▶ WHAT TO PRODUCE: Every entry that follows must be written out exactly, apart from its pictures.

[Stored records]
▬▬▬▬▬▬▬▬▬▬
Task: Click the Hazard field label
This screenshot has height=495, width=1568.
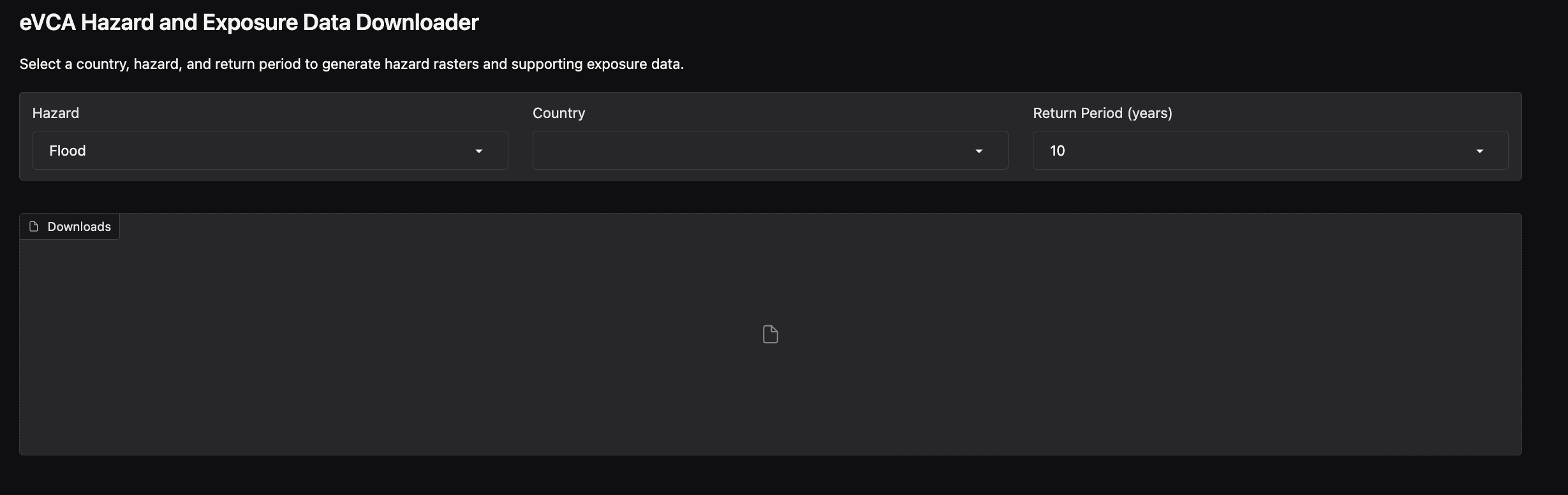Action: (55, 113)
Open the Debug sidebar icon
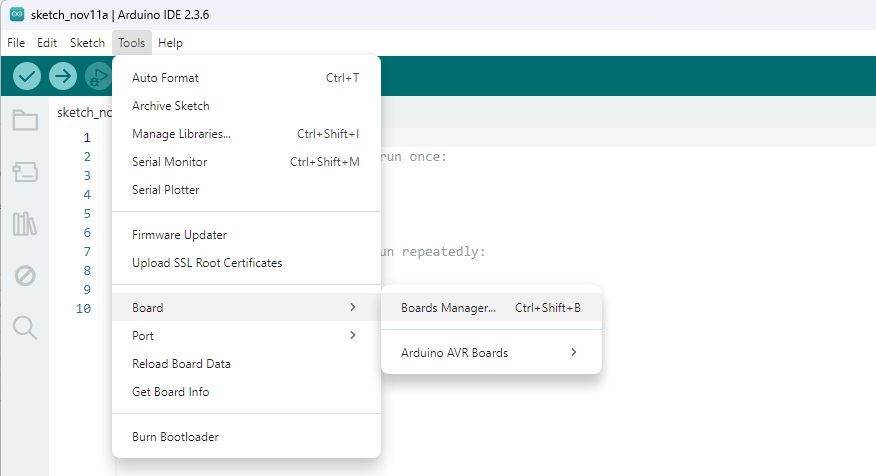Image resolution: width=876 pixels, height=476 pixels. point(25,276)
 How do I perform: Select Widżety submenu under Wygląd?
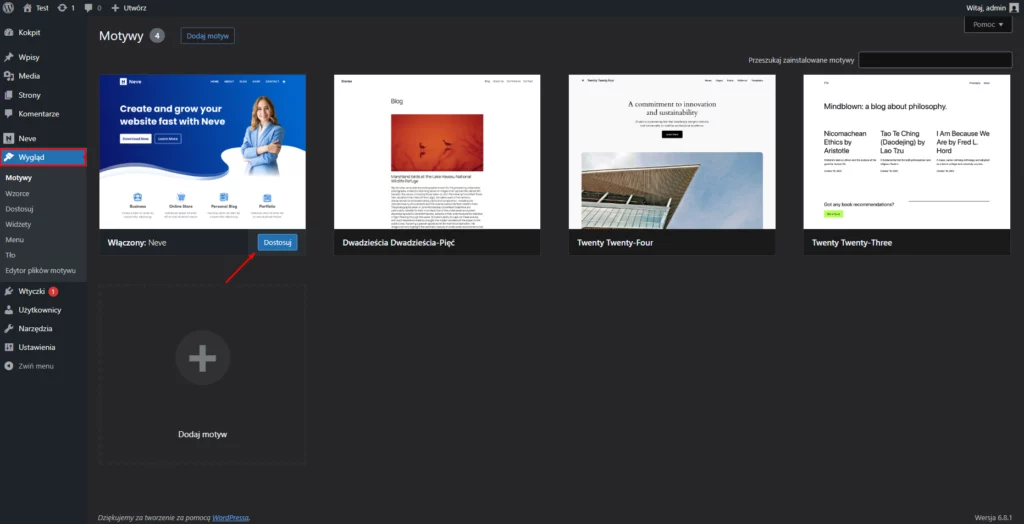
▬▬▬▬▬▬▬▬▬▬
▶ FINISHED TASK:
Task: Click the Hazard field label
This screenshot has height=495, width=1568.
Action: (55, 113)
Open the Debug sidebar icon
Image resolution: width=876 pixels, height=476 pixels. point(25,276)
 How do I perform: Select Widżety submenu under Wygląd?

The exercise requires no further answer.